Regression task
This example explains how to solve regression task using Fedot.
Generally Fedot provides a high-level API that enables you to use common fit/predict interface. To use API it is required to import certain object:
from fedot import Fedot
Then we have to load data and split it on train and test set.
Fedot uses it’s own data object notation (InputData). It contains index,
features and target for each sample. You can create it from file using InputData.from_dataframe()
method.
You need to provide Task
object with type of task you want to solve.
You also can find another ways of data passing in this example <data>.
from fedot.core.data.data import InputData
data = InputData.from_dataframe(features_df,
target_df,
task=Task(TaskTypesEnum.classification))
train, test = train_test_data_setup(data)
Note
There are 3 possible values for TaskType: * TaskTypesEnum.classification * TaskTypesEnum.regression * TaskTypesEnum.ts_forecasting
Initialize the FEDOT object and define the type of modeling problem. In this case, problem is regression
.
You also can define seed parameter for reproducibility, timeout in minutes (in this example we limit fedot for 5 minutes).
model = Fedot(problem='regression', seed=42, timeout=5)
Note
Class Fedot.__init__()
has more, e.g.
n_jobs
for parallelization. For more details, see the FEDOT API section in our documentation.
To train our model we should call method fit()
. This method returns the best pipeline was obtained during optimization.
best_pipeline = model.fit(train)
After the fitting is completed, you can look at the structure of the resulting pipeline. For example, let best pipeline consist of two nodes: resampling operation (resample) and Random Forest Regressor (rfr). Let see how it looks like.
In text format:
best_pipeline.print_structure()
Pipeline structure:
{'depth': 2, 'length': 2, 'nodes': [rfr, resample]}
rfr - {'n_jobs': -1, 'bootstrap': False, 'max_features': 0.2452946642710205, 'min_samples_leaf': 6, 'min_samples_split': 4, 'n_estimators': 100}
resample - {'balance': 'expand_minority', 'replace': False, 'balance_ratio': 0.5984630982827773}
And in plot format:
best_pipeline.show()
To obtain prediction for test data you need call predict()
from Fedot
class.
prediction = model.predict(test)
if visualization:
auto_model.plot_prediction()
Hint
If you want to predict target labels use predict()
method.
The get_metrics()
method estimates the quality of predictions according the selected metrics.

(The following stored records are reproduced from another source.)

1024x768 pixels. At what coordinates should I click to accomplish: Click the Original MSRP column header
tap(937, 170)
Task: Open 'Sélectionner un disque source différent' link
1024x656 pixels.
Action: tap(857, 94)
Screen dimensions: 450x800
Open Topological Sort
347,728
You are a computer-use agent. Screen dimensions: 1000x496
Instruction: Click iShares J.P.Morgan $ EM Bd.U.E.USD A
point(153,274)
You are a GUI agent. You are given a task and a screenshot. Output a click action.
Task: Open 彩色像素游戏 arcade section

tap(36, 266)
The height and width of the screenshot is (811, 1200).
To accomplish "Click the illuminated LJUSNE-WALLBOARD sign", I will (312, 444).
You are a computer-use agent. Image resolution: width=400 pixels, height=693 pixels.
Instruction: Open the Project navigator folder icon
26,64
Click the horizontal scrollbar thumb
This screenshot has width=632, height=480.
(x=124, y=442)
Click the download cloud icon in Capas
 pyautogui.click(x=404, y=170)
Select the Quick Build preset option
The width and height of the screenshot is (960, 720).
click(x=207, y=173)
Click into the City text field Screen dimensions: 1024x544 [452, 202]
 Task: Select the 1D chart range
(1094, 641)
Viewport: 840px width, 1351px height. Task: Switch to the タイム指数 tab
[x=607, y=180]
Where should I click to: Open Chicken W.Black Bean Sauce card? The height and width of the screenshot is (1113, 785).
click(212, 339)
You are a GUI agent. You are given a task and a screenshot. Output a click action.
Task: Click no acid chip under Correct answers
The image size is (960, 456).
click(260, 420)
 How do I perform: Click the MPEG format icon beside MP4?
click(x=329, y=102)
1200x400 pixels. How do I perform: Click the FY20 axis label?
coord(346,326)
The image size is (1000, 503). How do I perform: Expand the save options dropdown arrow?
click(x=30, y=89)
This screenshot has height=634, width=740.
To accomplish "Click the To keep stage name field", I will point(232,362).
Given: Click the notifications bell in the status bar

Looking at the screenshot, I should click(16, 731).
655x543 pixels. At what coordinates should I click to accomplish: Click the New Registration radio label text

print(auto_model.get_metrics(rounding_order=4)) # we can control the rounding of metrics
Note
You may see, that get_metrics() returned not only ROC-AUC metric. You can pass names of interested metrics by
metrics_name parameter. F.e. get_metrics(metric_names=['roc-auc', 'f1'])
.
Since you got a prediction and calculated metrics you can plot your prediction by calling plot_prediction()
method.
For classification task it plots ROC curve.
.. code-block:: python
model.plot_prediction()
You may interested to save the model. To perform that just call best_pipeline.save()
pipeline.save(path='path_to_save_and_load', create_subdir=False, is_datetime_in_path=False)
To load fitted pipeline you can invoke .load()
from just initialised Pipeline
object method with passing path to your pipeline.
from fedot.core.pipelines.pipeline import Pipeline
loaded_pipeline = Pipeline().load('path_to_save_and_load')
And you can do inference:
import pandas as pd
from fedot.core.repository.dataset_types import DataTypesEnum
from fedot.core.repository.tasks import Task, TaskTypesEnum
new_features = pd.read_csv('new_data.csv')
new_data_to_predict = InputData(features=new_features.values,
target=None, # if you don't know your target
idx=new_features.index.values,
task=Task(TaskTypesEnum.classification),
data_type=DataTypesEnum.table)
prediction = loaded_pipeline.predict(new_data_to_predict).predict # Note that we should take .predict field for prediction
Note
For more detail about pipelines save and load, please visit this section </basics/pipeline_save_load>.
Thus by this example we learned how to solve regression task with Fedot.